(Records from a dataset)

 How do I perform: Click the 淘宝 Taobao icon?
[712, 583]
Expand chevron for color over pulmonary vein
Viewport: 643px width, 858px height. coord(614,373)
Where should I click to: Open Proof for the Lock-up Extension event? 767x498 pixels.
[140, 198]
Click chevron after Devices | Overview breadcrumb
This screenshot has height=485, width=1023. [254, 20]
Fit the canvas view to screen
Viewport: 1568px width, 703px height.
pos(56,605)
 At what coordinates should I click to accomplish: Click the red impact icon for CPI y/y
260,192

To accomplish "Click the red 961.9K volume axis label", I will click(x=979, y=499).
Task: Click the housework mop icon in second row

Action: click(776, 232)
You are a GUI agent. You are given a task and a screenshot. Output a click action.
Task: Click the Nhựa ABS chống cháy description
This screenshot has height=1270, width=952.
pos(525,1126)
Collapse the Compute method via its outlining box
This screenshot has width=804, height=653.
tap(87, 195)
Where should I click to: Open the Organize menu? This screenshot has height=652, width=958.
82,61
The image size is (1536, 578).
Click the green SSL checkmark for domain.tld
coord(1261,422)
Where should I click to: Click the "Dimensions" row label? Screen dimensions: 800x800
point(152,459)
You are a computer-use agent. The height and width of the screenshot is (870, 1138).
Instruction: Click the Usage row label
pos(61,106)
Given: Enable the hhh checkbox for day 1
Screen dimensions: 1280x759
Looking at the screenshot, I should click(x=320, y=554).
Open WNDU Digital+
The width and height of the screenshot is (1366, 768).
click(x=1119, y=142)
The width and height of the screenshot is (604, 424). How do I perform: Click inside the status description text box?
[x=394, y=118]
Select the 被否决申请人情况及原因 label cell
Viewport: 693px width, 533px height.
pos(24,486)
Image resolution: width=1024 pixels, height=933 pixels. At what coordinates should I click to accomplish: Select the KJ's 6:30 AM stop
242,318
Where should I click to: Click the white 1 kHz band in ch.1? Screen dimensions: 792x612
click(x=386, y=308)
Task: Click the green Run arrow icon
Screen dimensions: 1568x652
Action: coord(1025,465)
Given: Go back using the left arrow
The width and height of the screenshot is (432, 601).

Aim of the task: Among the records above, find each line holding the string "agent" and pull it out.

Task result:
You are a GUI agent. You are given a task and a screenshot. Output a click action.
You are a computer-use agent. The height and width of the screenshot is (870, 1138).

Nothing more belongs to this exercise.